- What is asked:
#1 Reproduce the part of the passage on Chinese people in Belize starting at "The Chinese community" and ending at "China and Taiwan.".
#2 Write what comes next in the article on Chinese people in Belize, picking up after its final sentence.

Ethnic Chinese in Belize

Total population
- 9,990 (2022 census)

Regions with significant populations
- Belize District

Languages
- English · Kriol · Chinese · Spanish

Religion
- Buddhism · Chinese folk religion (incld. Confucianism and Taoism) · Catholicism · Protestantism

Related ethnic groups
- Chinese Caribbeans

= Chinese people in Belize =

Ethnic group

The Chinese community in Belize consists of descendants of Han Chinese immigrants who were brought to British Honduras as indentured labourers as well as recent immigrants from mainland China and Taiwan.

==History==
===Early history===
The importation of Chinese workers to British Honduras was a response to economic shifts in the mid-19th century. As logwood and mahogany production declined, sugarcane plantations became of increasing importance. Recruitment of workers from China was facilitated by the colonial governor John Gardiner Austin, who had previously served as a labour broker in Xiamen, Fujian on China's southeast coast. 474 Chinese workers thus arrived in British Honduras in 1865. They were sent to the north of the colony, but were reassigned to central and southern areas beginning in 1866 due to the large numbers of deaths and abscondments. By 1869, only 211 remained accounted for; 108 had died, while another 155 had sought refuge with the native peoples at Chan Santa Cruz. Many of the deaths were due to suicide in response to horrifying working conditions.

- Data extract:
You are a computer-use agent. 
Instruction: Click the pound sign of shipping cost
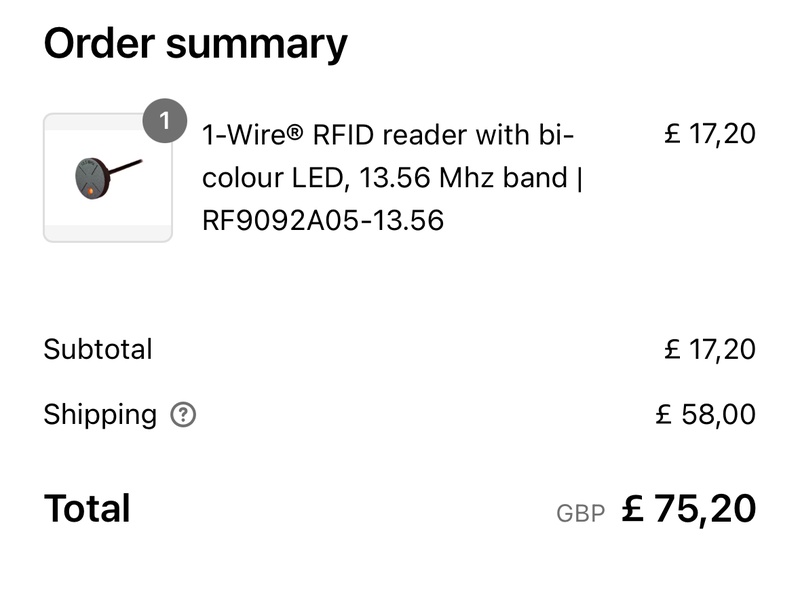[x=663, y=414]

- Responses in order:
#1
The Chinese community in Belize consists of descendants of Han Chinese immigrants who were brought to British Honduras as indentured labourers as well as recent immigrants from mainland China and Taiwan.

#2
More Chinese laborers migrated to Belize in the early 20th century. The second largest batch came just before the outbreak of World War II, when they traveled to the United States from where they gradually trickled southward by land to Mexico and Central America.
The Chinese were originally brought to Belize as indentured servants and/or slaves.

===Late 20th century===
Belize's citizenship-by-investment programme, which began in 1986, was a popular option among Chinese migrants in the 1990s. In response to the demand, the price rose from US$25,000 to US$50,000 in 1997. Hong Kong migrants, who lacked real British citizenship but only had British National (Overseas) status, sought to obtain Belizean passports as an insurance policy in case conditions in their homeland went downhill after the 1997 resumption of sovereignty by China. Mainland Chinese migrants, for their part, sought to use Belize as a stepping stone to get around tough U.S. migration policy against them; however, the U.S. tightened up its visa requirements for Belizeans in response. Migrants from Taiwan also took advantage of this programme. Among migrants from Taiwan it was especially popular to bring aged relatives to settle in Belize.

Not all of the migrants returned to their homeland or went on to the U.S.; some settled in the Belize River on the tracts of land that the government granted them in exchange for their investments, bringing in workers to building houses and schools. In the mid-1990s there may have been as many as six or seven thousand Chinese people in Belize. However, when the government tightened its work permit policies, an exodus began—the migrants went to other Chinese communities in Costa Rica, Thailand and the Philippines where migration policies were more favourable. By 1998 the Chinese were estimated to have fallen to about 1.5% of the Belizean population or three thousand people. Corozal for example was reported to have had a peak Chinese population of 500, but then fell to just one-tenth that.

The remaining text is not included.